En Albacete hay muchos bares similares al que menciono y su moda va rotando de año en año; el caso es que todos hemos jugado al duro alguna vez en uno de estos bares de baldosas anticuadas y que sólo abren los jueves, viernes y sábado por la noche porque ganan suficiente para toda la semana vendiendo vino (le llamamos aguachirri) a todos los jóvenes de nuestra ciudad para jugar al duro. Por si alguien aún lo sabe, este juego consiste en asignar un vaso de chupito a cada participante y entonces lanzar una moneda de diez o veinte céntimos (antiguamente una moneda de duro) contra la mesa para que rebote y se cuele en un vaso, cuyo dueño tiene que beber un chupito de vino de un solo trago. Esto por supuesto se hace a una velocidad vertiginosa y dos litros de vino se pueden vender cada veinte minutos por mesa.
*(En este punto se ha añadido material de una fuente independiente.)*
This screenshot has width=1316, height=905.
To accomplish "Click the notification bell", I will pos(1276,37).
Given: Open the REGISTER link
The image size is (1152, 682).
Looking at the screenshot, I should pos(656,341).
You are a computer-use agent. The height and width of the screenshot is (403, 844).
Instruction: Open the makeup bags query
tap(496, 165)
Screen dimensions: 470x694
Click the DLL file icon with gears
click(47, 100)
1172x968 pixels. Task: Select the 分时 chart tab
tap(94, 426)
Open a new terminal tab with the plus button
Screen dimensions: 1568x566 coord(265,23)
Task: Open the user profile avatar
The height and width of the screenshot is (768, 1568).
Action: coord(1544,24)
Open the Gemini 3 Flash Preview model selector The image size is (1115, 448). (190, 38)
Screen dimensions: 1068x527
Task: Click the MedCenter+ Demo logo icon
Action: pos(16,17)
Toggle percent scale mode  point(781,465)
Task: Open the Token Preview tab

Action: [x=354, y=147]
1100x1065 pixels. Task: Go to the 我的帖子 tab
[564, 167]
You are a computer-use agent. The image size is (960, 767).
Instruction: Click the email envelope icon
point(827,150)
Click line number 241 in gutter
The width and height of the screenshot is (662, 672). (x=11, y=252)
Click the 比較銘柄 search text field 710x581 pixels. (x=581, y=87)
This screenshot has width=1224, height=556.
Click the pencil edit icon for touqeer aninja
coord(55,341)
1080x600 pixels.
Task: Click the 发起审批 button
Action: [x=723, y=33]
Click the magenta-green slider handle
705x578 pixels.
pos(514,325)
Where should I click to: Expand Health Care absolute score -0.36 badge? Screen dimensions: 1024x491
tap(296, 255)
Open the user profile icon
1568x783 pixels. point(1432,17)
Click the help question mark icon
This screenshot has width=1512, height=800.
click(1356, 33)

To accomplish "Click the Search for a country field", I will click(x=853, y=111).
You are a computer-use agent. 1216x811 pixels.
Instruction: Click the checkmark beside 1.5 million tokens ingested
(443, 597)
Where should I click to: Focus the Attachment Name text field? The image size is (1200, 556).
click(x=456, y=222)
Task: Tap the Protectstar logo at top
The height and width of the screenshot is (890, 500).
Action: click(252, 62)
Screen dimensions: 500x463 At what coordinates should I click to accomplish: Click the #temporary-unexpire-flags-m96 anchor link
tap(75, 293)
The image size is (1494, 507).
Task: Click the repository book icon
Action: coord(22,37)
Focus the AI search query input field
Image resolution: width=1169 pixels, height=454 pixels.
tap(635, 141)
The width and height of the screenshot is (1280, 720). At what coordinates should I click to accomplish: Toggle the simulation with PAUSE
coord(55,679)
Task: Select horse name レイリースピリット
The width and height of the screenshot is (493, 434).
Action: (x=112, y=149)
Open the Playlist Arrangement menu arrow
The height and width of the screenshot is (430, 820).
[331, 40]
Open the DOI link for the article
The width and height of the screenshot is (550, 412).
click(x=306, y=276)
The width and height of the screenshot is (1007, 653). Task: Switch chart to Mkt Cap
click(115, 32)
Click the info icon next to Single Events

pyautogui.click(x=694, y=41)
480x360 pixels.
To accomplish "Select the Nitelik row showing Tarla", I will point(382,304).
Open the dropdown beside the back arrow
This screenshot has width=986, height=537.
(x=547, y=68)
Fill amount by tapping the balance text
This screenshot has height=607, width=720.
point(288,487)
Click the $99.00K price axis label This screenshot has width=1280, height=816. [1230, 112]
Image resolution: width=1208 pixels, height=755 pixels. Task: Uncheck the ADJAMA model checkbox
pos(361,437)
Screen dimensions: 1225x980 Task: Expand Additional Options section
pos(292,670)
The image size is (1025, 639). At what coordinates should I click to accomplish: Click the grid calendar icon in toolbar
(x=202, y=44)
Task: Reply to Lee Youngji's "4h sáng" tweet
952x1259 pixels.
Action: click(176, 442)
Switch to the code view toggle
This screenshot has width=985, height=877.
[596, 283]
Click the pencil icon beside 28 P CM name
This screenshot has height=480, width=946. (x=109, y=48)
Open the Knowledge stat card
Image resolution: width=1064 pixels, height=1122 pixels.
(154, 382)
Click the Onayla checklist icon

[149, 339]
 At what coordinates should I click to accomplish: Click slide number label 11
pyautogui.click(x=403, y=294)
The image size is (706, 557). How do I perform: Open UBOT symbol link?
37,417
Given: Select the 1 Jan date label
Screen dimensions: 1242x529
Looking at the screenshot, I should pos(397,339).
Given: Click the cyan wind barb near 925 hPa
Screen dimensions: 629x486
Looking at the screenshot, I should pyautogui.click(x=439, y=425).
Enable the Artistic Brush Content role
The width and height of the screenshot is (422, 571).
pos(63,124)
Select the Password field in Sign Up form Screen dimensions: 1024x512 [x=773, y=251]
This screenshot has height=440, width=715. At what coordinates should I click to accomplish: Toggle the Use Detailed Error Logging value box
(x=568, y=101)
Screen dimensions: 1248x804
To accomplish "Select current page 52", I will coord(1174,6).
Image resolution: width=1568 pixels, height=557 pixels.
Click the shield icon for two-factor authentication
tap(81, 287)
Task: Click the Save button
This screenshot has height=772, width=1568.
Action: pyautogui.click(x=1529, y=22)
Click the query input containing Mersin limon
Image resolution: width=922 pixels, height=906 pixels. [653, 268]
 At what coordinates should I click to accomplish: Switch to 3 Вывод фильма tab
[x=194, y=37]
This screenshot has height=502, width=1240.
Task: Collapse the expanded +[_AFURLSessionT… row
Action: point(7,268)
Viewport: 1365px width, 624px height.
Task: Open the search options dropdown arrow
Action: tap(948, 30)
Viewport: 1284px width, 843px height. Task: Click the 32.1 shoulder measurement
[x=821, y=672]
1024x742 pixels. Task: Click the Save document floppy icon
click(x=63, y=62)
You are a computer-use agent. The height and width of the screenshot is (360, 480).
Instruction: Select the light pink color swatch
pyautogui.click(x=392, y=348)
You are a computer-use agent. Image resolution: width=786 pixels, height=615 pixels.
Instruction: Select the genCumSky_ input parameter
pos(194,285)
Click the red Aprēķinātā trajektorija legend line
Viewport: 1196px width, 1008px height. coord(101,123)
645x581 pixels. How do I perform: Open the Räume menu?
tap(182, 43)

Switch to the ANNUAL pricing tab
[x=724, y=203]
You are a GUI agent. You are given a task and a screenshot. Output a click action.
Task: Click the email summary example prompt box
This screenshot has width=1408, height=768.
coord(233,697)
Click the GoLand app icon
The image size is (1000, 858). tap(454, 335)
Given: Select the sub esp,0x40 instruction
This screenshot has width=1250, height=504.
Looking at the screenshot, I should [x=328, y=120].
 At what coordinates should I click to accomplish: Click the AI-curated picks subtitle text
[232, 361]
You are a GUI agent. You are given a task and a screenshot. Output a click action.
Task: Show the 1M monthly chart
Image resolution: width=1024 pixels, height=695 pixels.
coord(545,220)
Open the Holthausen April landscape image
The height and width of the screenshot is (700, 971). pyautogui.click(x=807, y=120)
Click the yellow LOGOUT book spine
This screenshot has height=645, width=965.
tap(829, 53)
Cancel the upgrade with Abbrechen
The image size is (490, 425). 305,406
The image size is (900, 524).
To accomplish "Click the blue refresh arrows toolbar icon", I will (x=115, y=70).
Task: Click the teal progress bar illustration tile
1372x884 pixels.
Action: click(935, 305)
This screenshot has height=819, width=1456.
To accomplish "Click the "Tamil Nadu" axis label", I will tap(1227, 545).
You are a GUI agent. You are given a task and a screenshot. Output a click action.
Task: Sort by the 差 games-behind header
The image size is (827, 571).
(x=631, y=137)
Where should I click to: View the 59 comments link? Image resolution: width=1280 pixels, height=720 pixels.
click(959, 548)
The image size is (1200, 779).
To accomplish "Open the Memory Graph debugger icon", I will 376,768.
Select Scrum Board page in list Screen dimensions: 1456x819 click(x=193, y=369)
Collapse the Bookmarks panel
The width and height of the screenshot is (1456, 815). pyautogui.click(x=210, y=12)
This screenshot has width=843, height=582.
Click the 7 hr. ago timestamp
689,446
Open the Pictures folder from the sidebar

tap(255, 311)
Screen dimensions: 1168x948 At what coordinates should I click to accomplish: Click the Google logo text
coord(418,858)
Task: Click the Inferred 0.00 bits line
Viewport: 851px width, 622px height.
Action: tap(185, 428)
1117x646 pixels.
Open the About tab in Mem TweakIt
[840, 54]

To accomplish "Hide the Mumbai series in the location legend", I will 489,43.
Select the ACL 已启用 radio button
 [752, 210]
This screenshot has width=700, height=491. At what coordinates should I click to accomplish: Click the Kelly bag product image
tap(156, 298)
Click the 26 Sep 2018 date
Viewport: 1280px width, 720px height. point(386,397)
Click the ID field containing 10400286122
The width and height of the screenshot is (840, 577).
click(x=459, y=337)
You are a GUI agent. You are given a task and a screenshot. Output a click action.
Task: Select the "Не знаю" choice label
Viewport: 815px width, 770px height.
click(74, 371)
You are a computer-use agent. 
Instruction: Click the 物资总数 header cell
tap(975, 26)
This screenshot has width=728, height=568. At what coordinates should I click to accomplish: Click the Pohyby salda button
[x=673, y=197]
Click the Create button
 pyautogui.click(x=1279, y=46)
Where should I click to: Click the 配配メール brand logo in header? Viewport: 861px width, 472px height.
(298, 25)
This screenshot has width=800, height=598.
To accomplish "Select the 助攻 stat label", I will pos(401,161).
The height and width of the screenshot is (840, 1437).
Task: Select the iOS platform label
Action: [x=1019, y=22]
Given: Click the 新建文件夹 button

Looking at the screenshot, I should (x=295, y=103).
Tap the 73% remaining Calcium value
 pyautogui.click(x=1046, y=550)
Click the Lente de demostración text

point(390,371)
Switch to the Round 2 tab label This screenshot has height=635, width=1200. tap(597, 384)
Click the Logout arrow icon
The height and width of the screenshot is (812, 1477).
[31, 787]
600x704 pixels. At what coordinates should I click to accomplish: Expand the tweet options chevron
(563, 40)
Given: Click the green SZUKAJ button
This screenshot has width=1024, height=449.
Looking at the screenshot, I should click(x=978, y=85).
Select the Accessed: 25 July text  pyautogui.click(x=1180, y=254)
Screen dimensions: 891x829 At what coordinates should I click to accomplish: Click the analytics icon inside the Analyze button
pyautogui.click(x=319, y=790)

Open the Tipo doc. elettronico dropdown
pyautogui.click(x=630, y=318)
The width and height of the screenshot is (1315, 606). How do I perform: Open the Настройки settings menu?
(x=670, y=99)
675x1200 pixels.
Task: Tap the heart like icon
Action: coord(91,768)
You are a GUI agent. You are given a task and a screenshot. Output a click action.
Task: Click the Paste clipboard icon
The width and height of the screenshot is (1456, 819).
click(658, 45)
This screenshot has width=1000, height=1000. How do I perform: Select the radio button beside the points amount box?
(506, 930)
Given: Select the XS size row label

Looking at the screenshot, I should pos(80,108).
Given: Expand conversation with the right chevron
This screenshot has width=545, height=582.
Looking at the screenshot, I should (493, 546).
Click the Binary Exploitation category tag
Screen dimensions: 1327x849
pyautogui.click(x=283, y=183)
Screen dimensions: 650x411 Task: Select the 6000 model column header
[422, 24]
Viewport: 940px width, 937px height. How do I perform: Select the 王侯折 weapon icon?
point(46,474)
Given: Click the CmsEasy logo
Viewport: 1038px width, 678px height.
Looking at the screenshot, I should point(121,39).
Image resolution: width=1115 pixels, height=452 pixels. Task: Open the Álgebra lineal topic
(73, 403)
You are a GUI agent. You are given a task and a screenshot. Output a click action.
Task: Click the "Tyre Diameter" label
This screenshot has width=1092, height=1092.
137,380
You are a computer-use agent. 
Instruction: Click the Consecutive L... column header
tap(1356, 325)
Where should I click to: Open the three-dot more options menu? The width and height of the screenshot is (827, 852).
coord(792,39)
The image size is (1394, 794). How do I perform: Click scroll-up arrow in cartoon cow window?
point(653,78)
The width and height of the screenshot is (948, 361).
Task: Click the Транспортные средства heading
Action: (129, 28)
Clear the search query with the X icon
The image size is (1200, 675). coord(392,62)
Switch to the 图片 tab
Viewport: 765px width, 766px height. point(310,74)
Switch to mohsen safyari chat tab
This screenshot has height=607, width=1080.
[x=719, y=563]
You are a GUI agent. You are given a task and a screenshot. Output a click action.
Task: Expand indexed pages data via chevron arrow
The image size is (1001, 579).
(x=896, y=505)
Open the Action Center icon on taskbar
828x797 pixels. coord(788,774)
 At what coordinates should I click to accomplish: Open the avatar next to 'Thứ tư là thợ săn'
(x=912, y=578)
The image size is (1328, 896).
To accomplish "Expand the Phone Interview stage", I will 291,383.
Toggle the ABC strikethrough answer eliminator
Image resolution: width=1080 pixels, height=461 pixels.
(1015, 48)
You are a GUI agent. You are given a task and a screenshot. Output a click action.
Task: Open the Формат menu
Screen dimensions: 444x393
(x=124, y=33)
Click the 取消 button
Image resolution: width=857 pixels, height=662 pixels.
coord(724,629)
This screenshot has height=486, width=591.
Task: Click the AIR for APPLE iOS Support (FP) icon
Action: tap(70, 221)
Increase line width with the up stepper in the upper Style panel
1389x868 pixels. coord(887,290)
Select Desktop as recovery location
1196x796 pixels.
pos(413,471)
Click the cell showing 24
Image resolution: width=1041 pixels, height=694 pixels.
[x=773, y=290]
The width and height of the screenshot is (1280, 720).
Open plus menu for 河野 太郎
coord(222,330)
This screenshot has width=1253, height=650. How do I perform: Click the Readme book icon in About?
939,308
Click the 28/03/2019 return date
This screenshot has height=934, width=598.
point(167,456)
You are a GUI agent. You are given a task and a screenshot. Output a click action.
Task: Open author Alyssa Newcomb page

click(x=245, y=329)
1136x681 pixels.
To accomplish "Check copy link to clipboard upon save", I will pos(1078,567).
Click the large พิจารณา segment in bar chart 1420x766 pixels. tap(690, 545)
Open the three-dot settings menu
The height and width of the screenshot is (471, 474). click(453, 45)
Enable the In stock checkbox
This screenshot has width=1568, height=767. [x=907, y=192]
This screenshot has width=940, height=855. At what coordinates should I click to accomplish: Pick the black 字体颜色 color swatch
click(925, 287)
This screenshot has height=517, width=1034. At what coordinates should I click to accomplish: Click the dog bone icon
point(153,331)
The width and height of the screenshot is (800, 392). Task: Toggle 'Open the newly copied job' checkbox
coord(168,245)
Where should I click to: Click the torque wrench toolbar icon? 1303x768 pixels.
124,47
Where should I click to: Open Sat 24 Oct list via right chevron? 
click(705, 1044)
Bueno, pues el caso es que yo estaba desentrenado pero mis compañeros no tanto, así que a la hora de juego me retiré y decidí quedarme a mirar y a ser yo quien comprara los litros cada vez que se acabaran.
Una de estas veces, cuando me acerqué a la barra escuché al dueño decirle a un quinceañero que él siempre compraba vino de calidad porque no quería que nos sentara mal, a mí me dieron ganas de pedirle la carta de vinos. Lo que parecía un leve dolor en la boca del estómago pasó a convertirse en un punzón constante que no se iba en ninguna posición y tuve que salir del bar. Parecía que me hubiera tragado una piedra afilada y se hubiera quedado atascada en la entrada del estómago; entonces me acordé de por qué habíamos dejado de jugar al duro hacía tiempo. Casi siempre nos sentaba fatal y a poco que bebiéramos de más nuestro estómago lo devolvía todo. Así fue también esta vez. Tuve que acercarme a un árbol y devolver todo lo que tenía dentro mientras un amigo que había salido a echarme un vistazo se reía de mí. No vi más devueltos, pero sí a un chaval orinando en la puerta de un garaje a pesar de que el bar tenía baños.
Me acordé del dueño del bar que sólo compraba vino de calidad y que hacía negocio vendiendo basura a adolescentes que no tienen dinero para pagar las copas astronómicamente caras de los pubs.
En fin, mis amigos sí se lo pasaron muy bien recordando buenos tiempos y no les dolió demasiado el estómago. Me tocó a mí recordar los tiempos duros.